GSA Annual Meeting in Seattle, Washington, USA - 2017

Paper No. 253-6
Presentation Time: 9:00 AM-6:30 PM

METASOMATISM AT THE PEAK OF METAMORPHISM: USING COMPUTATIONAL THERMODYNAMIC MODELING TO UNDERSTAND DRAMATIC OXYGEN ISOTOPE ZONING IN CATALINA GARNET QUARTZITES


FLOOD, Clara Margaret1, CAMERON, Evan D.2, PAGE, F. Zeb1 and VALLEY, John W.3, (1)Department of Geology, Oberlin College, 52 West Lorain Street, Oberlin, OH 44074, (2)Department of Geology, Oberlin College, 52 West Lorain Street, Oberlin, OH 44074; Department of Geoscience, University of Wisconsin-Madison, 1215 W Dayton Street, Madison, WI 53706, (3)Department of Geoscience, University of Wisconsin-Madison, 1215 W. Dayton St., Madison, WI 53706, cflood@oberlin.edu

The Catalina subduction complex is famous for fluid flow, but it is challenging to situate records of metasomatism in the P-T history of a rock. A garnet quartzite block from the high-grade Catalina Schist mélange records cation and δ18O zoning that offer insight into the nature of fluids at depth. We interpret in situ geochemical analyses using thermodynamic modeling to connect temperature and relative timing to fluid infiltration.

A meter-scale block of quartzite in the high-grade mélange consists of ~93% quartz, 6% garnet, < 0.2% chlorite, rutile, apatite, amphibole, zircon, sphene, potassium feldspar and white mica. Garnet occurs as both fine-grained (<200𝜇m) and larger crystals (1-3mm). The small garnets are mostly homogeneous with only limited Fe-Mg zoning. The large garnets display prograde cation zoning with decreasing Sps and steadily increasing Mg# from cores to rims, which are similar in composition to the small garnets. Despite differences in crystal size and cation zoning, both large and small garnets have similarly extreme δ18O zoning, with high cores (~25‰, VSMOW) and a sharp decrease near their rims (~10‰, Cameron et al., 2014, GSA Abstr).

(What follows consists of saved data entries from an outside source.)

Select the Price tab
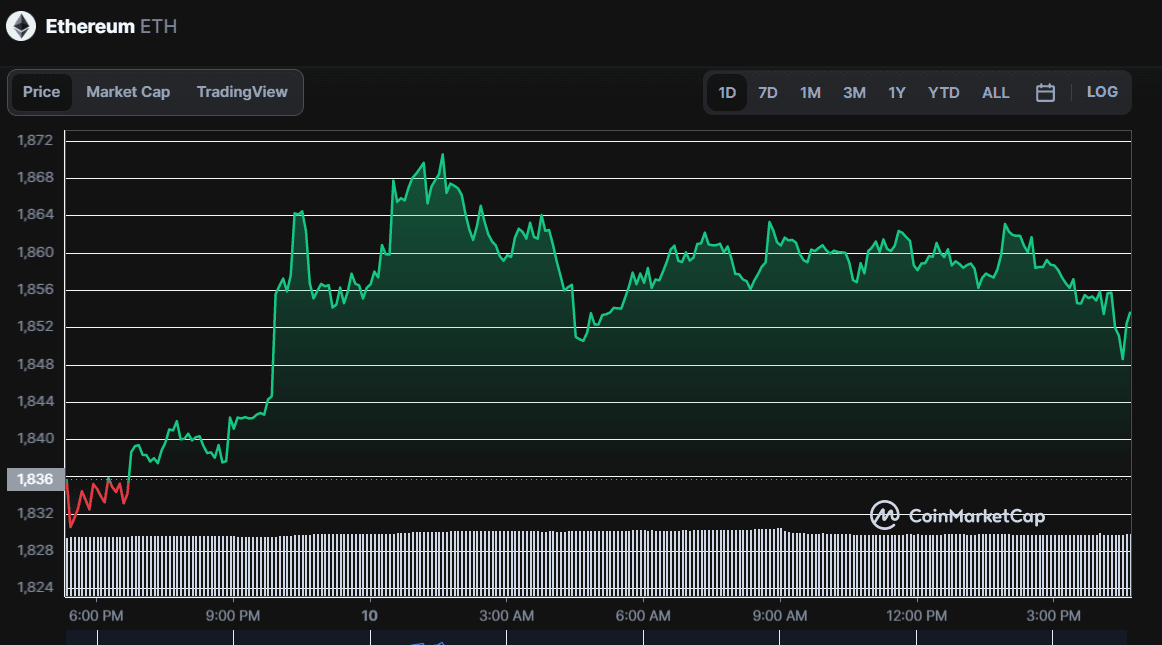 [41, 91]
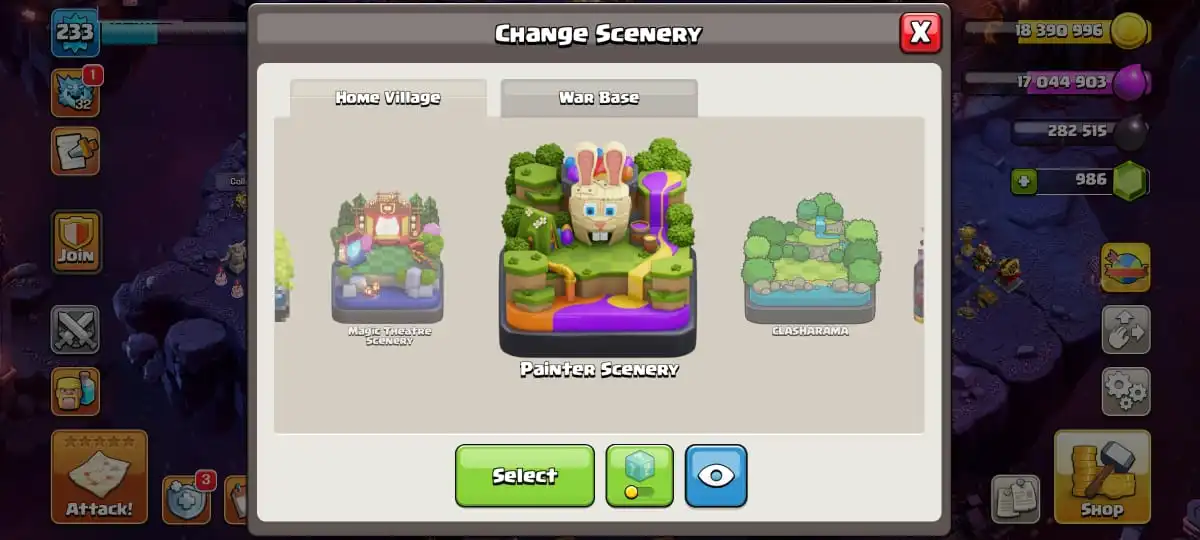Screen dimensions: 1200x540
Task: Open settings gears icon
Action: [1126, 391]
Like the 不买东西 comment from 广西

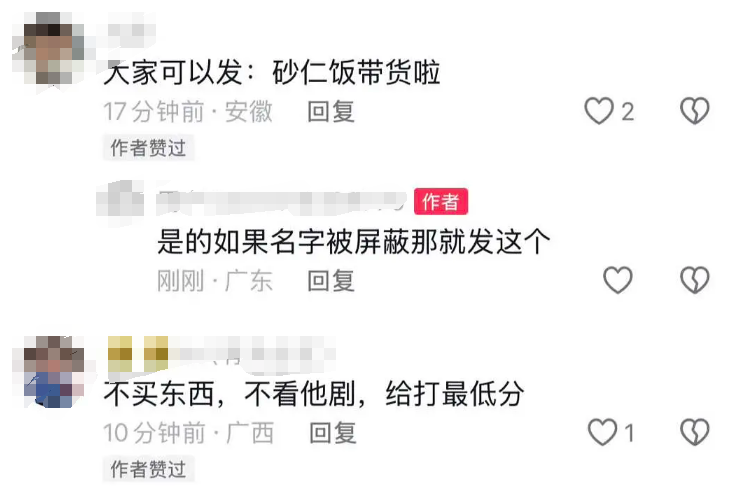click(x=603, y=432)
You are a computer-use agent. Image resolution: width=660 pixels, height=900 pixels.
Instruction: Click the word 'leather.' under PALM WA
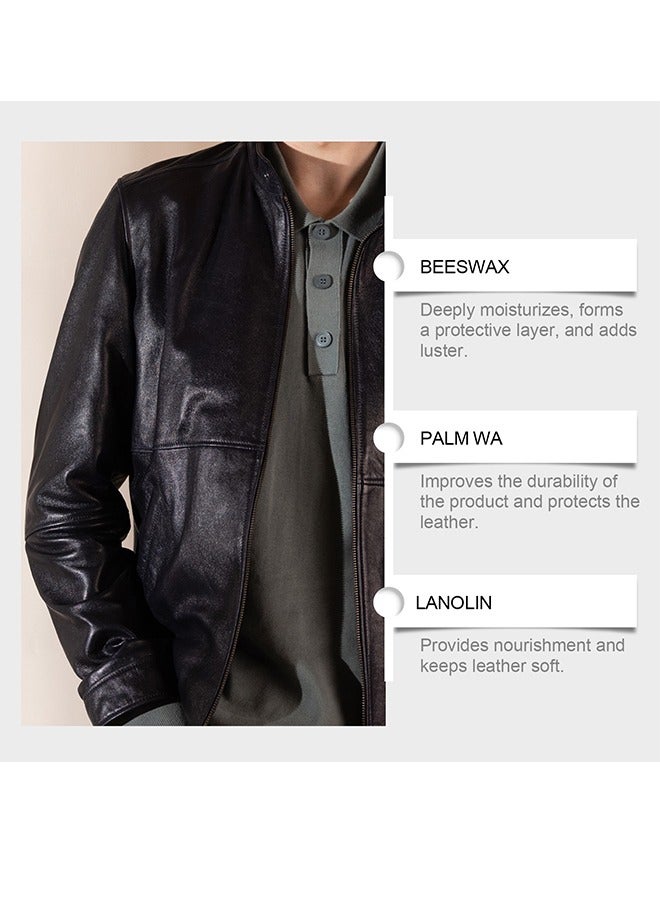click(449, 522)
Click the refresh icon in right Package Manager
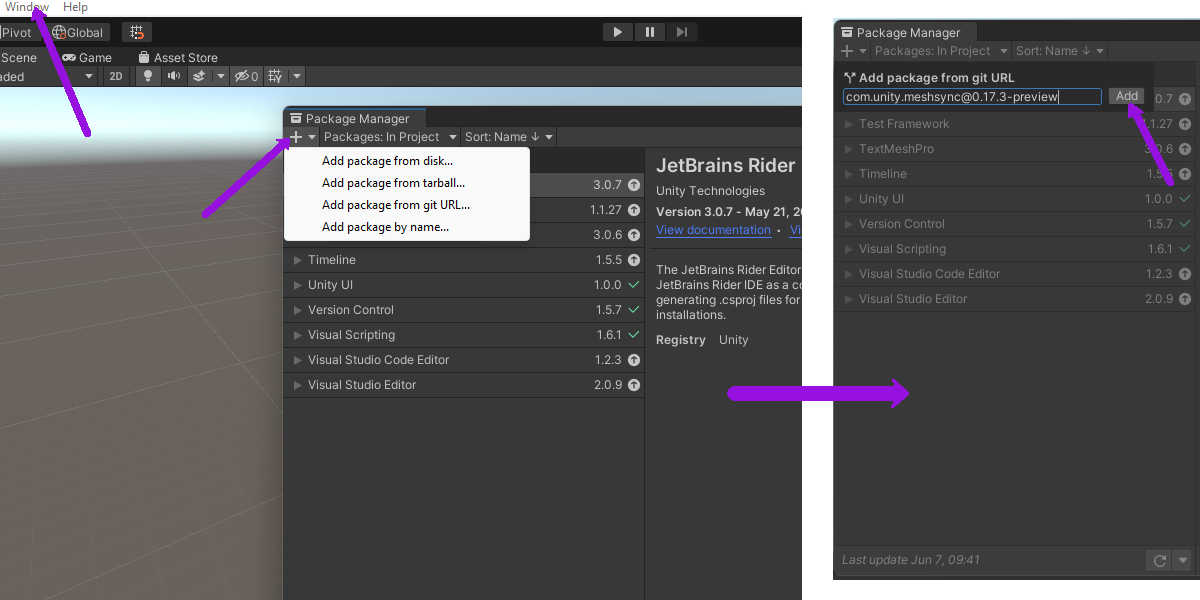1200x600 pixels. 1160,561
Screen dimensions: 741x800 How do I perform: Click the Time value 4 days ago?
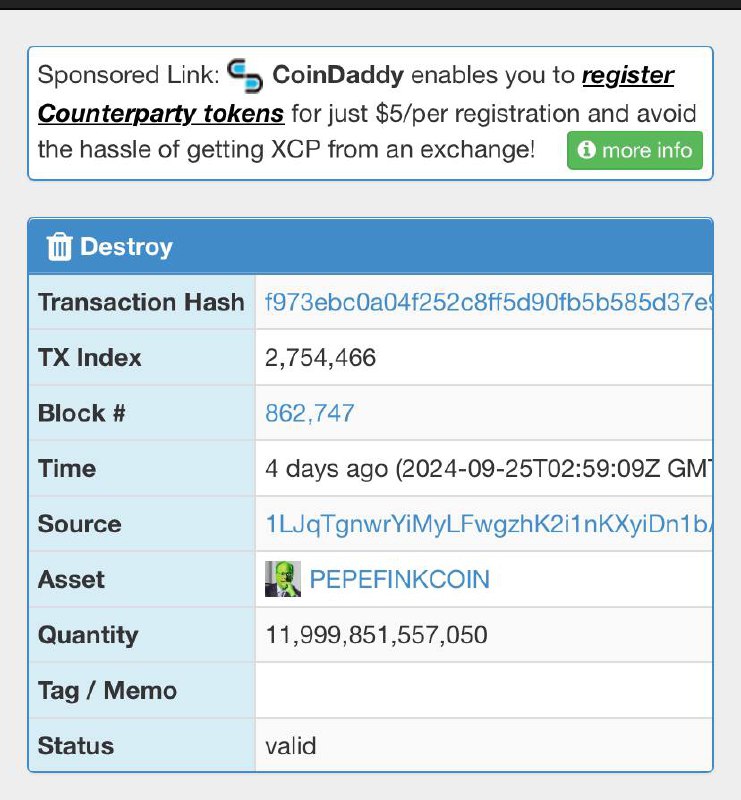488,469
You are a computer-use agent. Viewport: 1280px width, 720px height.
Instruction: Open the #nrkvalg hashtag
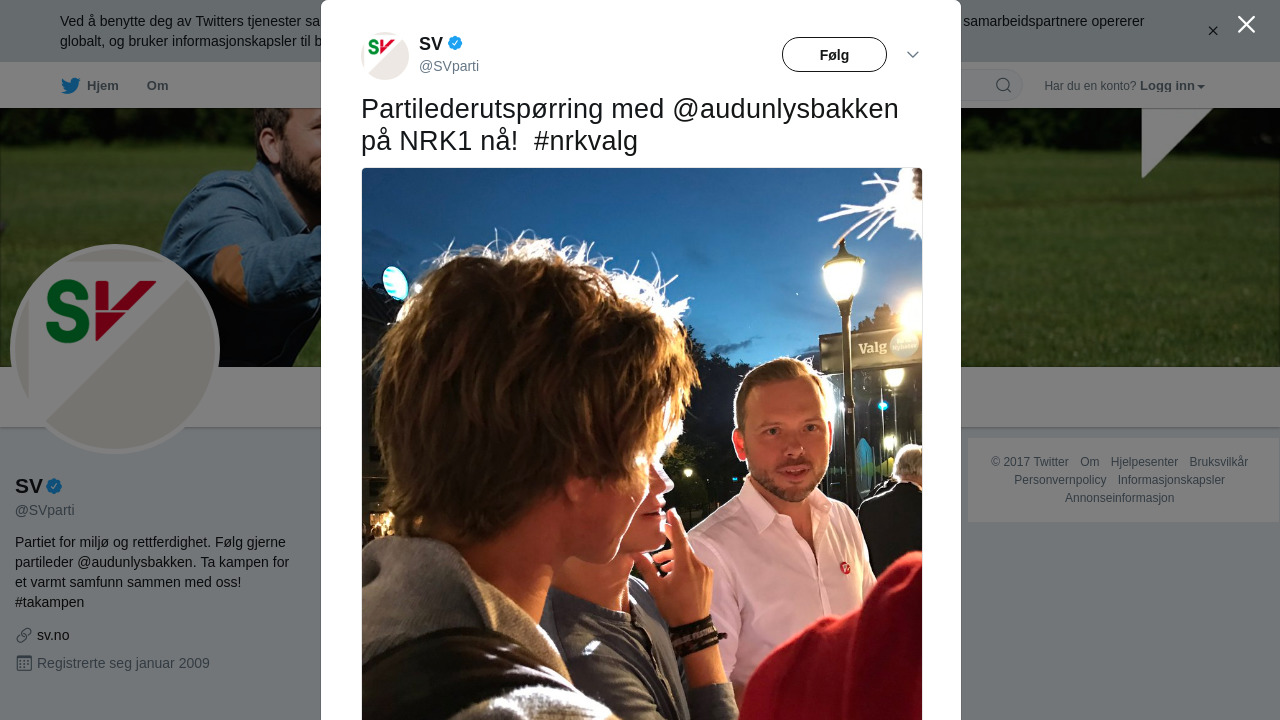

We used the block’s bulk composition and Perple_X to generate equilibrium assemblage diagrams. Matching the large garnets’ compositional isopleths to the model shows increasing temperature from cores to rims (550-650°C). The small garnets and matrix assemblage are stable from 650-675°C, which is consistent with existing [Zr] in rutile thermometry (670-700°C, Hartley et al., 2016, GSA Abstr). We cannot constrain pressure due to low compositional variability and the mineral assemblage’s high thermodynamic variance.

These data show that large garnets nucleated at lower temperatures and continued to grow with Mg zoning as temperatures increased while the slab subducted. In contrast to cation zoning, the δ18O remained consistently high, indicating no external fluid infiltration until after a new generation of garnets nucleated at ~650°C with compositions similar to the large garnet rims. At this time, metasomatism occurred, causing δ18O to decrease dramatically. Pairing modeling with cation and δ18O zoning provides evidence that external fluid interaction did not occur continuously throughout the subduction process and that metasomatism instead began at depth.